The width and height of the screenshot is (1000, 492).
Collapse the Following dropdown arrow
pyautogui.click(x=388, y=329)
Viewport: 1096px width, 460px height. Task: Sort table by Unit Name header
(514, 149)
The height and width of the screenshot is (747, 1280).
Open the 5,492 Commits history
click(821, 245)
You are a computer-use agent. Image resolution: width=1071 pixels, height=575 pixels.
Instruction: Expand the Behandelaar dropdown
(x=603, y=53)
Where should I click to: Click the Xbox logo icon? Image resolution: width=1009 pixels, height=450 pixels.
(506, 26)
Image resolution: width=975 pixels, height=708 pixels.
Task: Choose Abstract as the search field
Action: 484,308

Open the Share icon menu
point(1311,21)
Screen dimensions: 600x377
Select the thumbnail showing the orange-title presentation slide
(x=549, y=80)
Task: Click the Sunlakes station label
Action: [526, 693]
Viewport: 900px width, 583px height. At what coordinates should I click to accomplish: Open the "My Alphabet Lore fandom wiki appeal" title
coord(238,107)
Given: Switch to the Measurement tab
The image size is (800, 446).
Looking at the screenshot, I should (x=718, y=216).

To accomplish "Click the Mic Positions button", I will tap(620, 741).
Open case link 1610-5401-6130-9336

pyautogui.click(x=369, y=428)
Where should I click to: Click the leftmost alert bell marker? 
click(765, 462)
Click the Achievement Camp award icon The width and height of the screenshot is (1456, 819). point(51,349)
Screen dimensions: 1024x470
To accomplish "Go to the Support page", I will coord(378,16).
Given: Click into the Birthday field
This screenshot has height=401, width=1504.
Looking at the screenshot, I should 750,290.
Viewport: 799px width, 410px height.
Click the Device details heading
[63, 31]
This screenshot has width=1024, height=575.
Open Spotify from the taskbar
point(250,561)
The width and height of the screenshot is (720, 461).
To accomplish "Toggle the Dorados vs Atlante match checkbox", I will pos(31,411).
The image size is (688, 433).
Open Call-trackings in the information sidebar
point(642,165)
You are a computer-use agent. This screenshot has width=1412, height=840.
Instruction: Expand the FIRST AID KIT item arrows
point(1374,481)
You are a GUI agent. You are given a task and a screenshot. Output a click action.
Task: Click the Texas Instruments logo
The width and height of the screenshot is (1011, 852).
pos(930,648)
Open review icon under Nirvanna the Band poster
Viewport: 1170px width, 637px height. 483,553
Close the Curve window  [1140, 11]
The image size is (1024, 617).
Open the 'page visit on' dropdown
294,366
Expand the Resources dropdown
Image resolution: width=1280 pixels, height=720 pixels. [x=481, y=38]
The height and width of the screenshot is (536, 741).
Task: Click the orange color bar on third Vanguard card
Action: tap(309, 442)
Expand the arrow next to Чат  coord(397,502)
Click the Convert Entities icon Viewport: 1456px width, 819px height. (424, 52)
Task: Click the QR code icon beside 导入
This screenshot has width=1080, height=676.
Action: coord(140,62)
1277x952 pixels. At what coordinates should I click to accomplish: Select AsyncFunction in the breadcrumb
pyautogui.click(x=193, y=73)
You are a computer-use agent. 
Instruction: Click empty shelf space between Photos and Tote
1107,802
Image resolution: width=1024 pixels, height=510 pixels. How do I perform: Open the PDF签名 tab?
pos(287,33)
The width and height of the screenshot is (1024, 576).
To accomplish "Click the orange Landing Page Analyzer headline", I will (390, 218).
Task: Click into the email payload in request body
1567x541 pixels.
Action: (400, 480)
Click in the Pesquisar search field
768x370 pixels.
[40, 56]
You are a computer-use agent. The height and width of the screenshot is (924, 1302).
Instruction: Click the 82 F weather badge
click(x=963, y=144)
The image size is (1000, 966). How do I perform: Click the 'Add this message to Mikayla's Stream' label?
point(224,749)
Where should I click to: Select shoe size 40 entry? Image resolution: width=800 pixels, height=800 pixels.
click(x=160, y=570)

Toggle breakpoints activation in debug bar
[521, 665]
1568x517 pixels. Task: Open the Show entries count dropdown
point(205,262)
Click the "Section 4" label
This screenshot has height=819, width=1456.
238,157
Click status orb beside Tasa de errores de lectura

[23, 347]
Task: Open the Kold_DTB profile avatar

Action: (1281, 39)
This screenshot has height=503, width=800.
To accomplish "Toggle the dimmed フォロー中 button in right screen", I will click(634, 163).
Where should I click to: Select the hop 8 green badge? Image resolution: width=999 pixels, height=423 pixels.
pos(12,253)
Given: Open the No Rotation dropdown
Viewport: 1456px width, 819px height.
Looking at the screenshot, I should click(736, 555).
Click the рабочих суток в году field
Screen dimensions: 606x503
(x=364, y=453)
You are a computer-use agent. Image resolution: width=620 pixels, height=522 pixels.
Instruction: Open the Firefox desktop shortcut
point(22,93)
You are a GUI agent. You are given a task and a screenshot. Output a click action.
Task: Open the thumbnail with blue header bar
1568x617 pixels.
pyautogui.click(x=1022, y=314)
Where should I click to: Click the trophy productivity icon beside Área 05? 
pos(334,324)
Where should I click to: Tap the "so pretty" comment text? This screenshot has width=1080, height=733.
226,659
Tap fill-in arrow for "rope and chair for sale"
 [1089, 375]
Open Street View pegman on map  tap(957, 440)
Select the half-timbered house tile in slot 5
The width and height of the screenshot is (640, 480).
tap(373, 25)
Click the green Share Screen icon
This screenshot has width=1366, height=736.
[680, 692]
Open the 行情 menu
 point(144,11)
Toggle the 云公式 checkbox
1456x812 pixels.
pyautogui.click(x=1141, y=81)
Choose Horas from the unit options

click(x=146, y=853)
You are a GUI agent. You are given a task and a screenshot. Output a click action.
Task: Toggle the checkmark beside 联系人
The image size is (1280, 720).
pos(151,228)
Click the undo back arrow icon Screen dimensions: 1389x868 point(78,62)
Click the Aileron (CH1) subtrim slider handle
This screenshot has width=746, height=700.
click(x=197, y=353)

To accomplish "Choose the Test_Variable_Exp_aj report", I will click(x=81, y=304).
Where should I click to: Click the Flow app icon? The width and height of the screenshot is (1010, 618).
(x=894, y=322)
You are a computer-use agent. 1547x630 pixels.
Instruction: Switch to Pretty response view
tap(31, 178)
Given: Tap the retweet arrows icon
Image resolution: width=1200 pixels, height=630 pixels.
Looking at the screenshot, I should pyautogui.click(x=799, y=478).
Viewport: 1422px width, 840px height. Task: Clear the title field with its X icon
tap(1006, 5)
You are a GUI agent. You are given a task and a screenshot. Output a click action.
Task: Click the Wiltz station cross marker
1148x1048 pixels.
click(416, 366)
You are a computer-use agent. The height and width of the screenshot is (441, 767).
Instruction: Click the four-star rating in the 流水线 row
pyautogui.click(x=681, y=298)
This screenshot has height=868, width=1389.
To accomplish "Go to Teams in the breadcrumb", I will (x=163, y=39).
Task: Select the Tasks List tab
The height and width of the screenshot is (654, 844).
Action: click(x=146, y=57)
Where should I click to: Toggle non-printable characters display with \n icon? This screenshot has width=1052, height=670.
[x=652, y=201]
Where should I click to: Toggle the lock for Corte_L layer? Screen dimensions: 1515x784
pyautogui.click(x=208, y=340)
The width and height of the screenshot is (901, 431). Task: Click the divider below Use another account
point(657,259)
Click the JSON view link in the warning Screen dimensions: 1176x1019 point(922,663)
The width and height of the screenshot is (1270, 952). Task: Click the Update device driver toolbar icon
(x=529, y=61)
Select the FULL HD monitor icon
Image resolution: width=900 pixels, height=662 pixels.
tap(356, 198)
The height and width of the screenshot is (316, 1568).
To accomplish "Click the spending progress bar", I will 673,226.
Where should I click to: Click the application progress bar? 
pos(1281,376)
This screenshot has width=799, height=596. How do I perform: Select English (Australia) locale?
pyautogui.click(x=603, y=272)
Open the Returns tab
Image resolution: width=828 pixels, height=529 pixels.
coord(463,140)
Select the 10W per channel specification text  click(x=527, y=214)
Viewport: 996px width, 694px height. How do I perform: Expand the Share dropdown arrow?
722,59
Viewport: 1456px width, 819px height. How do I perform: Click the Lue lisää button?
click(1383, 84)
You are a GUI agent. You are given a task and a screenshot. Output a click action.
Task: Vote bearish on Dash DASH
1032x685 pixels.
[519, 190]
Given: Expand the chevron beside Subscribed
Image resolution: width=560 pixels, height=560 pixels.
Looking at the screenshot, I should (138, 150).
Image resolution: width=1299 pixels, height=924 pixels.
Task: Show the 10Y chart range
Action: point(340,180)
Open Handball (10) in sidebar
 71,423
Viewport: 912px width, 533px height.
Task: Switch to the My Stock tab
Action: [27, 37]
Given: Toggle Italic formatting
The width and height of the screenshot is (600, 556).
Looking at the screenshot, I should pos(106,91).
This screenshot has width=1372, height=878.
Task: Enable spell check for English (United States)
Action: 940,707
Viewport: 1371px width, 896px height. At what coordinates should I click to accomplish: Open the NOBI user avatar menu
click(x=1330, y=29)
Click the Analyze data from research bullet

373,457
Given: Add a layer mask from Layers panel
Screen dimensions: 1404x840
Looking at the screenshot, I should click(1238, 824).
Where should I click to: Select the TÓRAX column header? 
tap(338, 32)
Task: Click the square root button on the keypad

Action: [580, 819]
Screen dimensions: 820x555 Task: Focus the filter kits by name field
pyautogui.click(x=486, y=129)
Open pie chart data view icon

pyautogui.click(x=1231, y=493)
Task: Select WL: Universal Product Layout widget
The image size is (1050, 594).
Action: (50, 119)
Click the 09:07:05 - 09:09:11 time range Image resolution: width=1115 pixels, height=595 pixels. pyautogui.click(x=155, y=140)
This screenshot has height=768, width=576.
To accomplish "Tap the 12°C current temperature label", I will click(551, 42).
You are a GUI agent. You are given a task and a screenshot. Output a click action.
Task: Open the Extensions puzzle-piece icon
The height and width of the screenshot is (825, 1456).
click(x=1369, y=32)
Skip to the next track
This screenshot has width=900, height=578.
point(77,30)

________________

● ZADANIE DO WYKONANIA: Przepisz fragment listingu, który zaczyna się wierszem zawierającym „Given: Expand the chevron beside Subscribed”, a kończy wierszem zawierającym „Action: 940,707”, oba wiersze włącznie. Zamień w nim „Italic” na „Bold” i nie zmieniaj niczego więcej.

● ROZWIĄZANIE ZADANIA:
Given: Expand the chevron beside Subscribed
Image resolution: width=560 pixels, height=560 pixels.
Looking at the screenshot, I should (138, 150).
Image resolution: width=1299 pixels, height=924 pixels.
Task: Show the 10Y chart range
Action: point(340,180)
Open Handball (10) in sidebar
 71,423
Viewport: 912px width, 533px height.
Task: Switch to the My Stock tab
Action: [27, 37]
Given: Toggle Bold formatting
The width and height of the screenshot is (600, 556).
Looking at the screenshot, I should pos(106,91).
This screenshot has width=1372, height=878.
Task: Enable spell check for English (United States)
Action: 940,707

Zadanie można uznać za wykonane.